- [Task instructions] Reproduce the part of the material that opens with the line containing "The width and height of the screenshot is (800, 592)." and closes with the line containing "center [440, 29].", including both of those lines. Leave the pictures out of your answer.

[[ Data provided open ]]

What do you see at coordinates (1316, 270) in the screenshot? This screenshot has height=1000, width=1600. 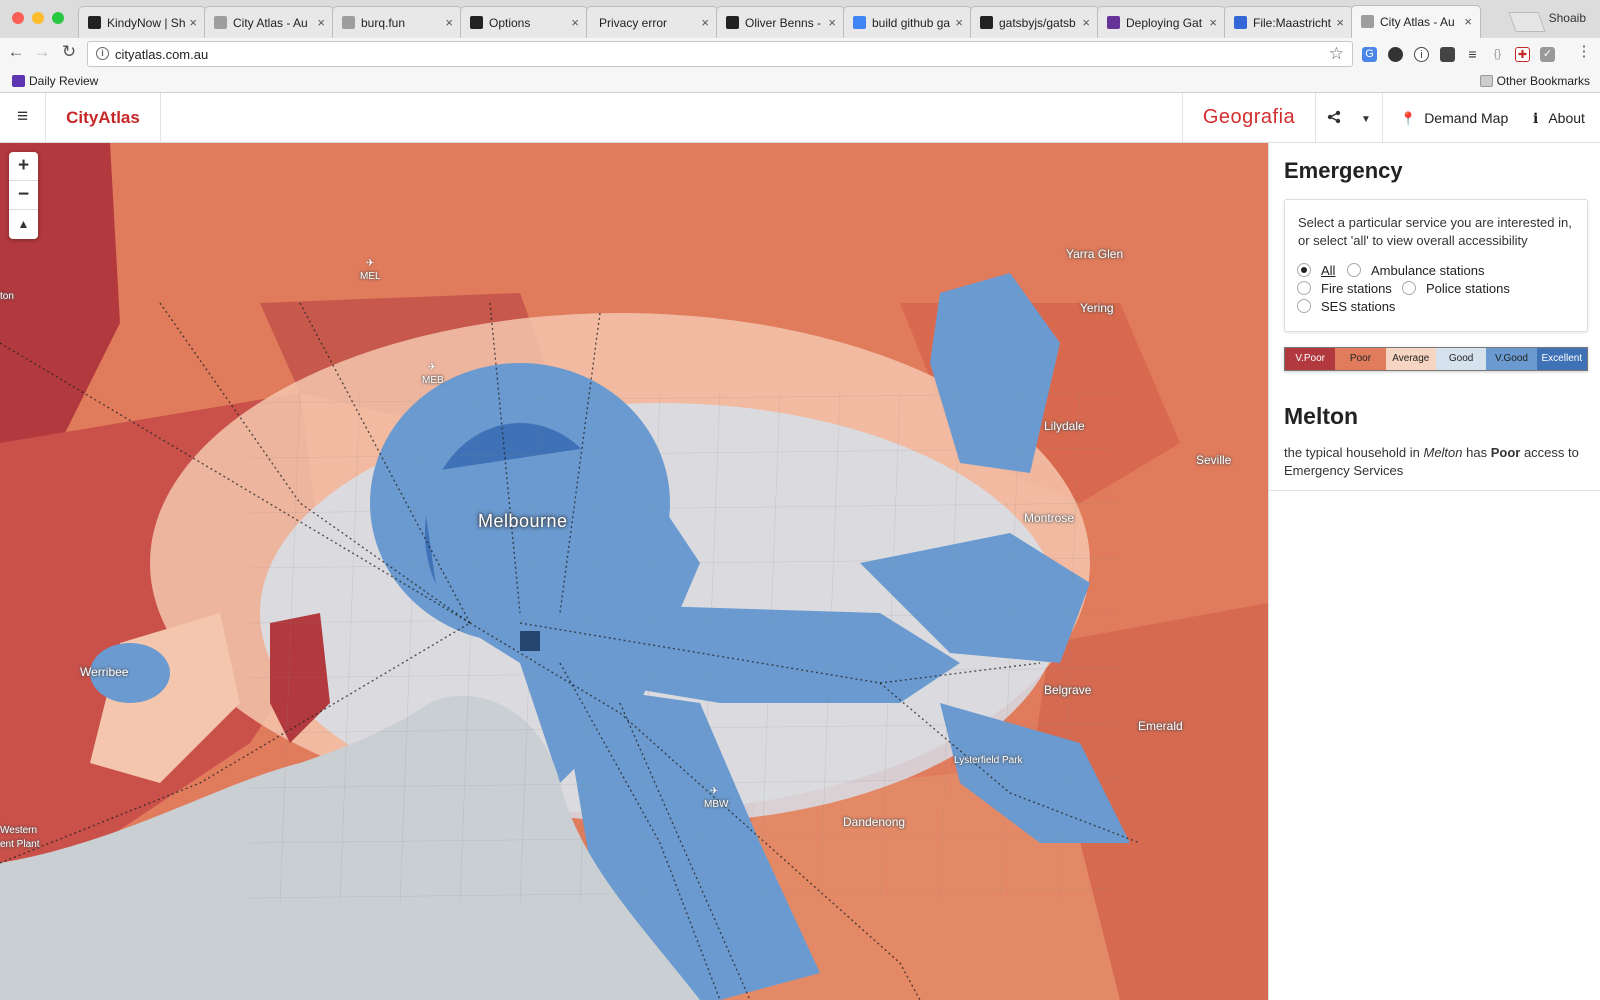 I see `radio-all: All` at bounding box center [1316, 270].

[[ Data provided closed ]]
[[ Data provided open ]]

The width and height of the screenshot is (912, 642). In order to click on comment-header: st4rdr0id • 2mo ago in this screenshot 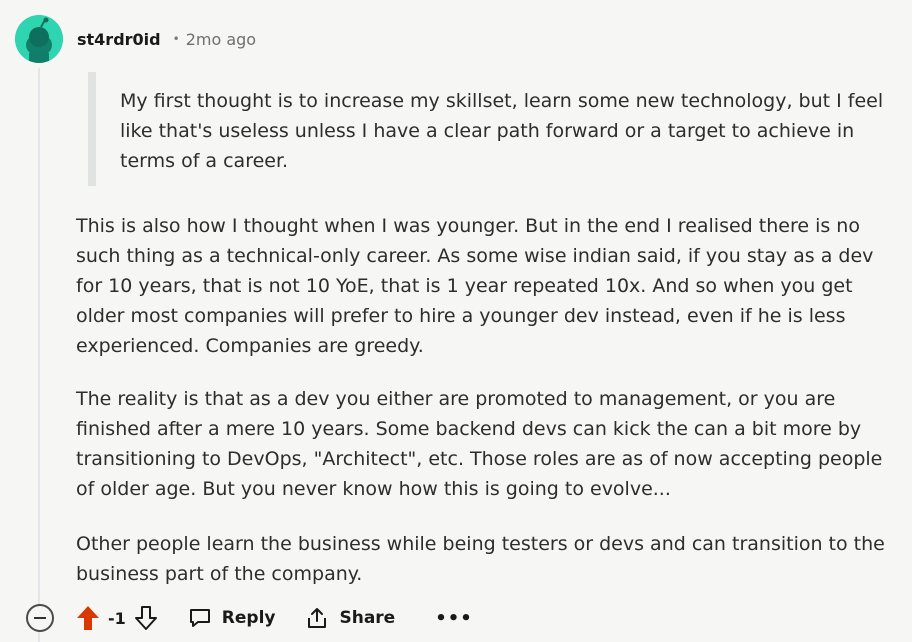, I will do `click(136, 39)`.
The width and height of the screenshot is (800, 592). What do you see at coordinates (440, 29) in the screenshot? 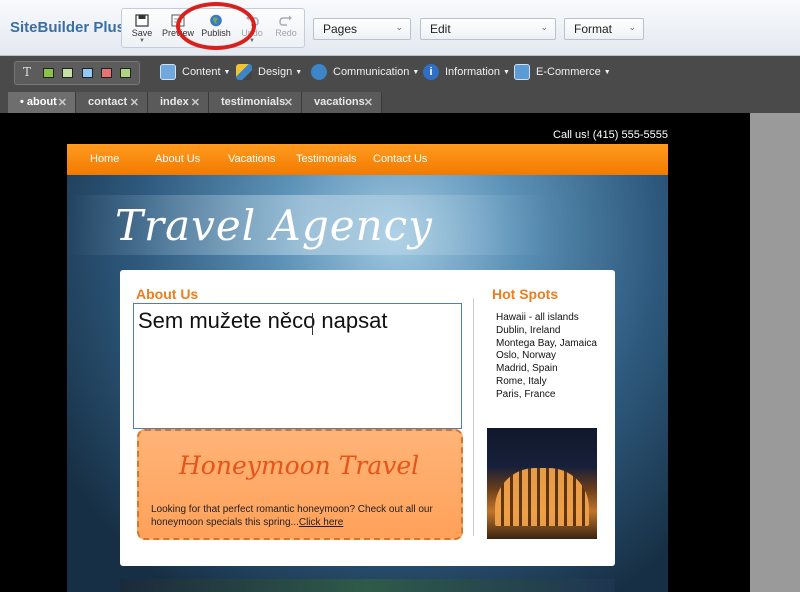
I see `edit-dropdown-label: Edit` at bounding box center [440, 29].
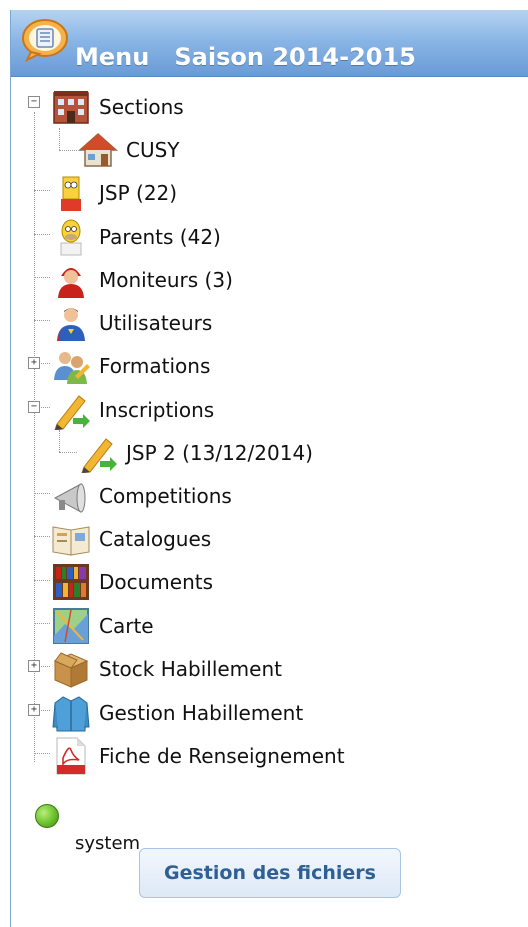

[[ Data provided closed ]]
[[ Data provided open ]]

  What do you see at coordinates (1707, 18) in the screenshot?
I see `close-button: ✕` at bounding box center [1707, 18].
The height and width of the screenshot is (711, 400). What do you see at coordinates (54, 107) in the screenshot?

[[ Data provided closed ]]

- [Finished exercise]
The width and height of the screenshot is (800, 592). What do you see at coordinates (440, 29) in the screenshot? 
I see `edit-dropdown-label: Edit` at bounding box center [440, 29].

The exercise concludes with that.